● **TEKS BACAAN**:
━━━━━━━━━━
وَلَهُنَّ مِثْلُ الَّذِي عَلَيْهِنَّ بِالْمَعْرُوفِ

“Wanita punya hak (yang harus ditunaikan suaminya sesuai ukuran kelayakan), sebagaimana dia juga punya kewajiban (yang harus dia tunaikan untuk suaminya).” (QS. al-Baqarah: 228)

Karena itulah, yang secara sengaja tidak memenuhi kebutuhan bathin istrinya, sampai menyakiti istrinya, maka suami berdosa.

Rasulullah shallallahu ‘alaihi wa sallam mengingatkan beberapa sahabatnya yang waktunya hanya habis beribadah, sehingga tidak pernah menjamah istrinya.

Diantaranya, peristiwa yang dialami Utsman bin Madz’un radhiyallahu ‘anhu. Sahabat yang menghabiskan waktunya untuk beribadah.

Aisyah bercerita,
Saya pernah menenui Khoulah bintu Hakim, istrinya Utsman bin Madz’un. Nabi shallallahu ‘alaihi wa sallam melihat Khoulah suasananya kusam, seperti tidak pernah merawat dirinya. Beliaupun bertanya kepada A’isyah,

يَا عَائِشَةُ، مَا أَبَذَّ هَيْئَةَ خُوَيْلَةَ؟

“Wahai Aisyah, Khoulah kok kusut kusam ada apa?”

Jawab Aisyah,
“Ya Rasulullah, wanita ini punya suami, yang setiap hari puasa, dan tiap malam tahajud. Dia seperti wanita yang tidak bersuami. Makanya dia tidak pernah merawat dirinya.”
━━━━━━━━━━
● **BLOK DATA**:
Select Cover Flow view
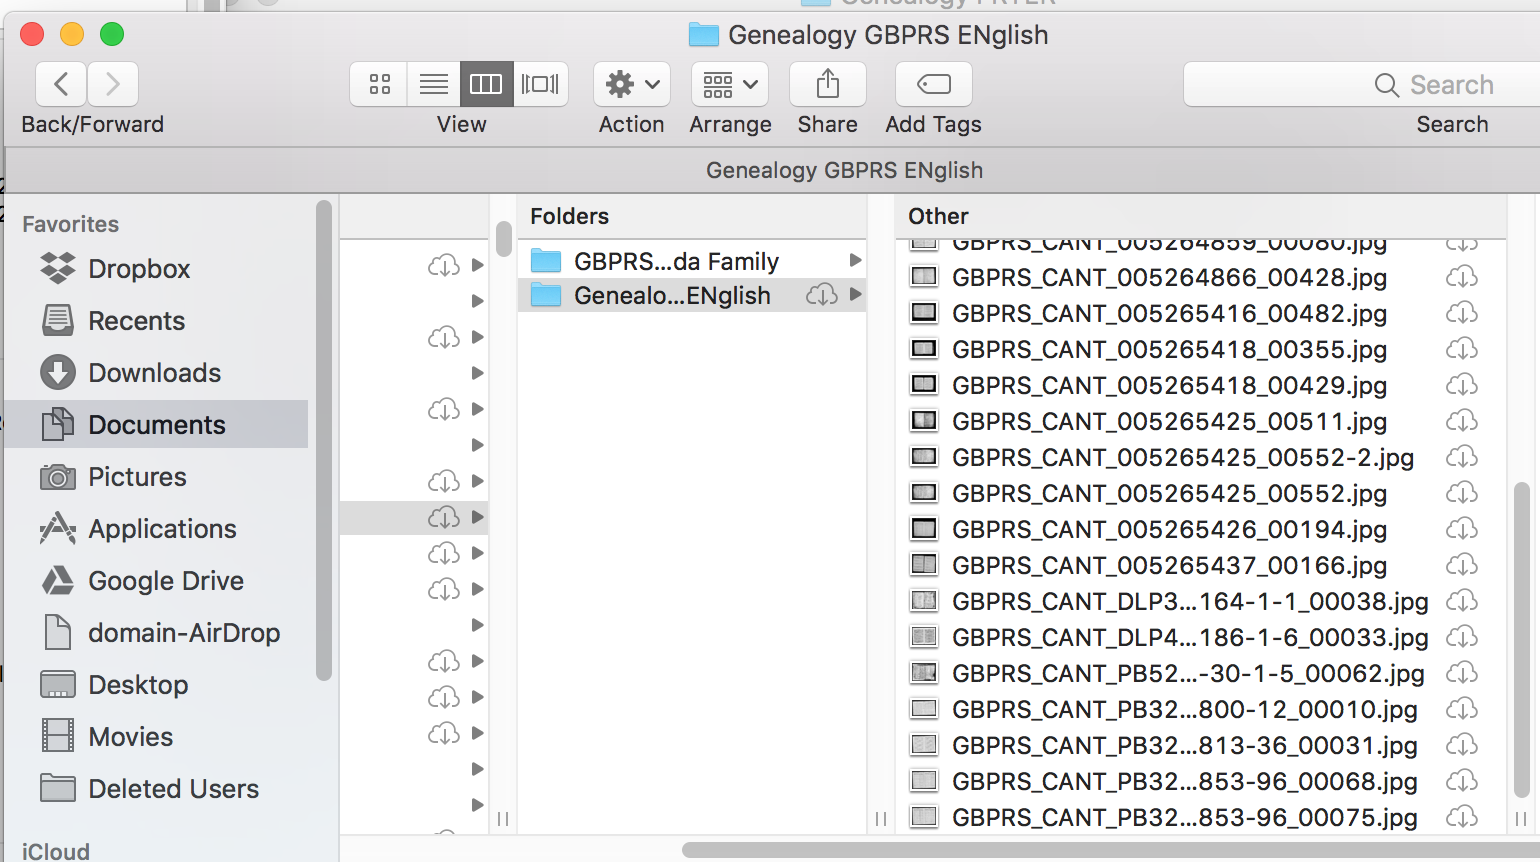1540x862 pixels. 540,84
━━━━━━━━━━
● **DAFTAR TUGAS**:
[1] Menurut teks bacaan tentang hak istri atas suaminya, apa yang dilakukan suami Khoulah setiap hari dan setiap malam?
[2] Lanjutkan teks bacaan tentang hak istri atas suaminya, dimulai setelah jawaban Aisyah yang terakhir.

● **KUMPULAN JAWABAN**:
[1] Ia berpuasa setiap hari dan bertahajud setiap malam.

[2]
Kemudian Rasulullah shallallahu ‘alaihi wa sallam menyuruh seseorang untuk memanggil Utsman bin Madz’un. Ketika beliau datang, Rasulullah shallallahu ‘alaihi wa sallam memberi nasehat,

يَا عُثْمَانُ، أَرَغْبَةً عَنْ سُنَّتِي؟ ” قَالَ: فَقَالَ: لَا وَاللهِ يَا رَسُولَ اللهِ، وَلَكِنْ سُنَّتَكَ أَطْلُبُ، قَالَ: ” فَإِنِّي أَنَامُ وَأُصَلِّي، وَأَصُومُ وَأُفْطِرُ، وَأَنْكِحُ النِّسَاءَ، فَاتَّقِ اللهَ يَا عُثْمَانُ، فَإِنَّ لِأَهْلِكَ عَلَيْكَ حَقًّا، وَإِنَّ لِضَيْفِكَ عَلَيْكَ حَقًّا، وَإِنَّ لِنَفْسِكَ عَلَيْكَ حَقًّا، فَصُمْ وَأَفْطِرْ، وَصَلِّ وَنَمْ

“Wahai Utsman, kamu membenci sunahku?”
“Tidak Ya Rasulullah. Bahkan aku selalu mencari sunah anda.” Jawab Ustman.
“Kalau begitu, perhatikan, aku tidur dan aku shalat tahajud, aku puasa dan kadang tidak puasa. Dan aku menikah dengan wanita. Wahai Utsman, bertaqwalah kepada Allah. Karena istrimu punya hak yang harus kau penuhi. Tamumu juga punya hak yang harus kau penuhi. Dirimu punya hak yang harus kau penuhi. Silahkan puasa, dan kadang tidak puasa. Silahkan tahajud, tapi juga harus tidur.” (HR. Ahmad 26308 dan dihasankan Syuaib al-Arnauth).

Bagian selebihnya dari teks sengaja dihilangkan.